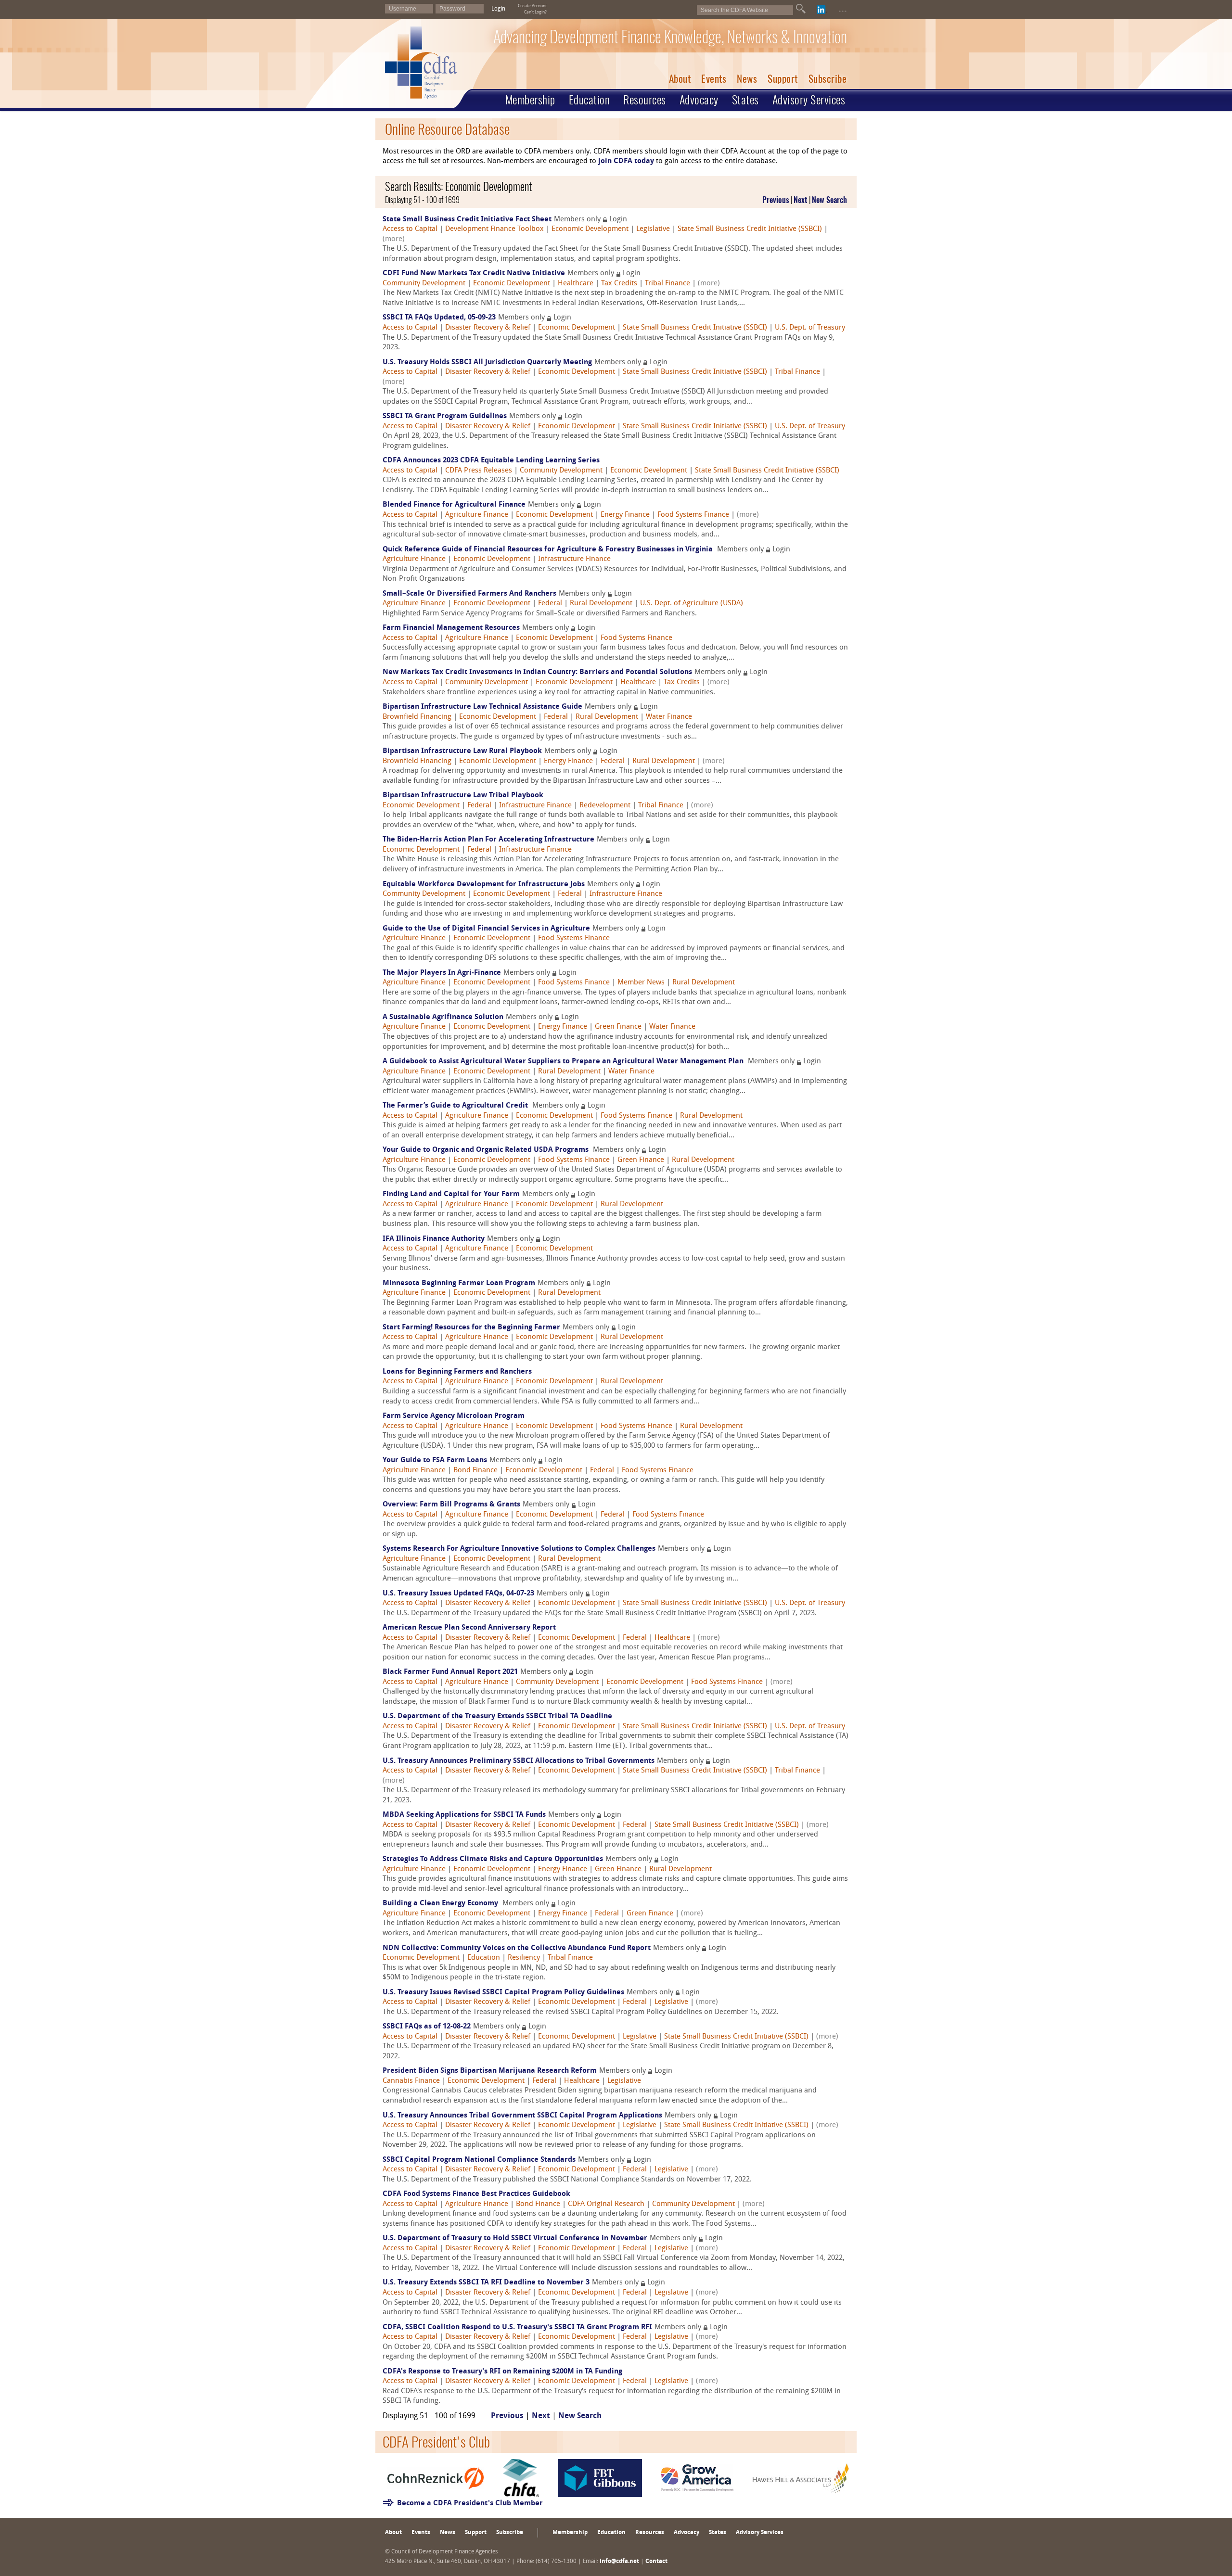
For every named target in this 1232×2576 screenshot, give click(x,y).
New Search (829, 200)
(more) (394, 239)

---

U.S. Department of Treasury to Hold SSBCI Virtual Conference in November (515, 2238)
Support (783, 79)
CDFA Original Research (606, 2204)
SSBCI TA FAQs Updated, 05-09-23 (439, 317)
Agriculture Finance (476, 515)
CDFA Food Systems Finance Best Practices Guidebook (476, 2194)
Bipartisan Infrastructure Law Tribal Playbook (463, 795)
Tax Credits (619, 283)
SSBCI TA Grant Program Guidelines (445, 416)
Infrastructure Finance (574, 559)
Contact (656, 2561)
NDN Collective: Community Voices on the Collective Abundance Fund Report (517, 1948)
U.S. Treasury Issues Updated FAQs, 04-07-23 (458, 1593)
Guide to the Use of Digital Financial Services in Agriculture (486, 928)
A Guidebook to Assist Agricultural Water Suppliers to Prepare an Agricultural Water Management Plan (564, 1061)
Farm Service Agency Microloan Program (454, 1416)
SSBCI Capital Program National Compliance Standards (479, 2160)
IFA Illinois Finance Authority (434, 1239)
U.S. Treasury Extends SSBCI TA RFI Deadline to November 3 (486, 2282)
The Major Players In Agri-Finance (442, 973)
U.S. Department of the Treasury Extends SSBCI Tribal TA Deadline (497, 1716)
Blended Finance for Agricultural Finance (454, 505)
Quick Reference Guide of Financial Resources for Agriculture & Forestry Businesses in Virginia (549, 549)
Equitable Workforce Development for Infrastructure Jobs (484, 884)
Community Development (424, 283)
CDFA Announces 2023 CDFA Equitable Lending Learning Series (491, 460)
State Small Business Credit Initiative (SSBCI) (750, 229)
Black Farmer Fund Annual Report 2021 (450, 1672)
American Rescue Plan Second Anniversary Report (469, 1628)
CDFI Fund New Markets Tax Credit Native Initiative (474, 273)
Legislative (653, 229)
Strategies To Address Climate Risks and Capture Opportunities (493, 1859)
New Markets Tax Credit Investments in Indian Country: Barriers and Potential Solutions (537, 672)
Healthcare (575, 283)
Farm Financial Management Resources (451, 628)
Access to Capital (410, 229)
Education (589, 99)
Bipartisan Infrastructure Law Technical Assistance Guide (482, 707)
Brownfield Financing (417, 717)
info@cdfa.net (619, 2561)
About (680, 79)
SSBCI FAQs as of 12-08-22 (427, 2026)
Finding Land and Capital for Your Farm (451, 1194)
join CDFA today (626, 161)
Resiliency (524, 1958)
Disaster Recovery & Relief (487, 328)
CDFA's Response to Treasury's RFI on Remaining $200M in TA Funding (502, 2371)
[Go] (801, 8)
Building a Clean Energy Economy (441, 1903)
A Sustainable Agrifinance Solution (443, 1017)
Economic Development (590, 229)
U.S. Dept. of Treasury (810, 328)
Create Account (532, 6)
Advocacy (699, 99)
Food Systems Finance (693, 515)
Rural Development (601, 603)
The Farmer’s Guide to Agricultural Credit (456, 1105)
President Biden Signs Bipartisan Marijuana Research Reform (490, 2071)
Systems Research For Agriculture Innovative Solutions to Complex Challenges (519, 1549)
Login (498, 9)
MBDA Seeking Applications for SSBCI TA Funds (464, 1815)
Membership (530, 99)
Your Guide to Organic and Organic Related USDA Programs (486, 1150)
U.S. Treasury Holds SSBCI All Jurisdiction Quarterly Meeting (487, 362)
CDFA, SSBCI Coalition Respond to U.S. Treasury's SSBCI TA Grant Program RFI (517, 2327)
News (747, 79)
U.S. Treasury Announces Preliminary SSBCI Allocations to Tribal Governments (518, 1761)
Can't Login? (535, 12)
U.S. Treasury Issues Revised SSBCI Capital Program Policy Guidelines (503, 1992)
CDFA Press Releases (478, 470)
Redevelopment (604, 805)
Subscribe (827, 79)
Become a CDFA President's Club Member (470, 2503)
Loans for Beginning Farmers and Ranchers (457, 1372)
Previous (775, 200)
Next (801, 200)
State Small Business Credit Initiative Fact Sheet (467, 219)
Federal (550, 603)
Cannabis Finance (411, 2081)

...

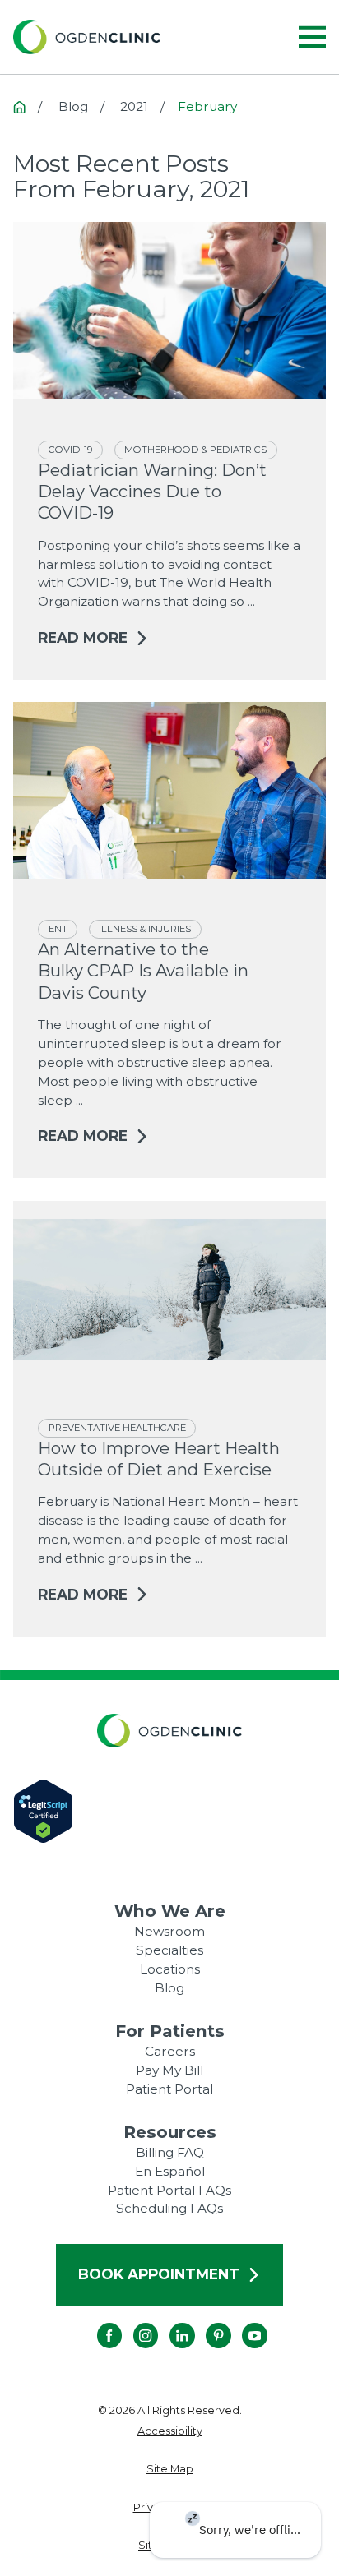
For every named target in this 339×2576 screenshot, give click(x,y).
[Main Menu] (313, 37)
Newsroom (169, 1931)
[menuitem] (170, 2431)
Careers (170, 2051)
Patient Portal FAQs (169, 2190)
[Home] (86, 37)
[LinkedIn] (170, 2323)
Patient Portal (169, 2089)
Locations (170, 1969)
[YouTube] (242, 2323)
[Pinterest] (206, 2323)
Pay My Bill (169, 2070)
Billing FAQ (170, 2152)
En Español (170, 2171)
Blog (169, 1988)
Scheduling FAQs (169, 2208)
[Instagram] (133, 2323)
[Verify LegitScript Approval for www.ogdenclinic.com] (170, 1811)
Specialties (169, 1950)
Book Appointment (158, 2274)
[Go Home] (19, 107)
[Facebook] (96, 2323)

▸ Activity: Given the records above, reproduce precisely and only the lines between the line holding "Patient Portal FAQs (169, 2190)" and the line holding "[Facebook] (96, 2323)", inclusive.

▸ Exercise result:
Patient Portal FAQs (169, 2190)
[Home] (86, 37)
[LinkedIn] (170, 2323)
Patient Portal (169, 2089)
Locations (170, 1969)
[YouTube] (242, 2323)
[Pinterest] (206, 2323)
Pay My Bill (169, 2070)
Billing FAQ (170, 2152)
En Español (170, 2171)
Blog (169, 1988)
Scheduling FAQs (169, 2208)
[Instagram] (133, 2323)
[Verify LegitScript Approval for www.ogdenclinic.com] (170, 1811)
Specialties (169, 1950)
Book Appointment (158, 2274)
[Go Home] (19, 107)
[Facebook] (96, 2323)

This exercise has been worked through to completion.